Many conservatives still characterize Medicaid as “welfare,” and many think of it as such. Presumably other types of health care coverage have been “earned” (think veterans and the military, highly paid executives, union members and congressional staff). We resent our tax dollars going to “freeloaders.” Until the slicing and dicing is ended, the finger pointing, blame shifting and their attendant political wars will continue.In the U.S., "taking care of each other" is referred to by the Neanderthal "christian" right as "communism".
In sharp contrast, our Canadian neighbors feel much differently. Asked if they resent their tax dollars being spent to provide health care to those who can’t afford it on their own, they say they can’t think of a better way to spend them. “Isn’t that what democracy is all about?” I’ve heard Canadian physicians say, “Our universal health care is the highest expression of Canadians caring for each other.”
In her excellent New Yorker essay called “Tax Time,” Jill LePore points out that taxes are what we pay for civilized society, for modernity and for prosperity. Taxes insure domestic tranquility, provide for the common defense, promote the general welfare, and take some of the edge off of extreme poverty. Taxes protect property and the environment, make business possible and pay for roads, schools, bridges, police, teachers, doctors, nursing homes and medicine.

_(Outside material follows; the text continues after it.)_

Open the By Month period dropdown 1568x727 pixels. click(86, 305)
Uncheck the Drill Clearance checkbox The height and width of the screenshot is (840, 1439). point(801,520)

Oliver Wendell Holmes once said, “Taxes are what we pay for a civilized society.” The wealthy pay more because they have benefited more.
Canada’s tax-financed health care system covers everybody, gets better results, costs about two-thirds of what ours does and is far more popular than ours with both their public and their politicians. There is no opposition to it in the Canadian Parliament.
What’s not to like about that?
Oh yes, and the average Canadian is now wealthier than the average American. Their far more efficient and effective tax-based health care system is part of the reason.
The time came long ago to quit seeing health care as a for-profit industry and start seeing it as a public utility, like water or electricity. It will not happen until the "christians" become Christians, or until all the Neanderthals amongst us are dead.
For those of you who may not have seen it, I refer you to my most excellent post from years ago, Single Payer Is Like A Beer Run. Please read and enjoy a motorcyclist's perspective, but here's the crux of the biscuit:
Some folks won't have much money and some folks will have plenty. Everybody wants something different from the store, but that's just too damn bad. There will be beer and soda and ice, brand names be damned, whatever the store has. And one box of diapers or Depends (I never quite understood the 'Depends' part when I was younger. I do now!) The driver will get what he can get, which will be plenty even if not too much, and everybody will get something to slake their thirst and keep the party going. Some folks will get more than they paid for and some will get less than they paid for. Some folks will contribute money and not need or expect anything, and some won't kick in anything unless they are made to, but will expect a full share or more, and they will be the ones who bitch the loudest if they don't get exactly what they want. There are also people who brought more beer than they could possibly consume and won't share with others and will still want some of the proceeds of the beer run. Such is the nature of life and people.Bada bing! What a concept!
The point of the beer run is to do the most good for the most people. There are always going to be folks on all the fringes and we have to take care of them, but the point of the exercise is directed squarely at the middle: you pay, you get.